Mycoplasma pneumoniae CARDS toxin is a unique virulence factor targeting the Th1/Th2 response for persistent infection

Abstract

Abstract Mycoplasma pneumoniae is a leading cause of bacterial community-acquired pneumonia and is implicated in the initiation and exacerbation of asthma. Over 2 million cases of M. pneumoniae infection occur in the United States each year. However, with no surveillance system in place for reporting infections, the true scope of the problem may be vastly underestimated. One of the hallmark immunological effects of M. pneumoniae infection is an imbalanced Th1/Th2 response. A recently identified M. pneumoniae virulence factor is the Community-Acquired Respiratory Distress Syndrome (CARDS) toxin, an ADP-ribosylating and vacuolating protein produced abundantly during infection that is capable of provoking a Th2 cytokine phenotype in mice.

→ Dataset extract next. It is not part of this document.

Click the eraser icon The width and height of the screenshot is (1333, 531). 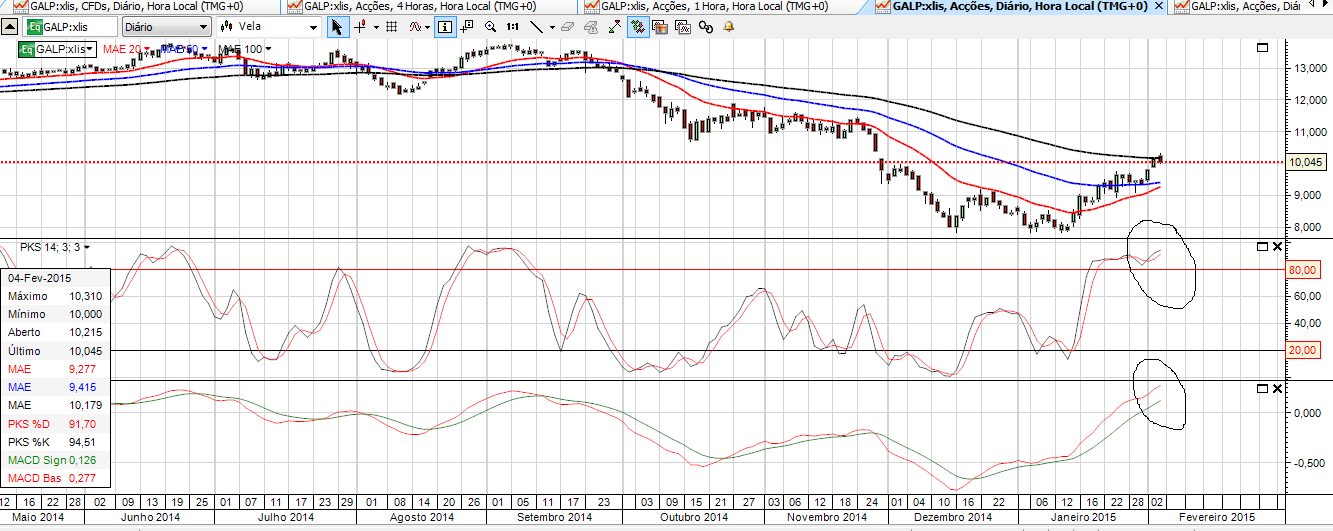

We hypothesize that CARDS toxin is utilized by M. pneumoniae in vivo to dampen the Th1 response and influence the Th2 response in order to establish a strong, persistent infection. The clinical isolate strain M. pneumoniae S1 abundantly produces CARDS toxin during infection and causes severe pathology. We utilized S1 as a template to generate a CARDS-deficient mutant we designated M7. M7 and S1 were used in vitro and in vivo to identify Th1- and Th2-specific cytokine changes during active infection. We observed significant differences in pathology between M7- and S1-infected mice, indicating that CARDS toxin directly impacted M. pneumoniae disease and persistence. Our findings provide insights to understand the elusive pathological mechanisms behind M. pneumoniae infection and implicate CARDS toxin as a potentially important target for therapeutic intervention during M. pneumoniae infection.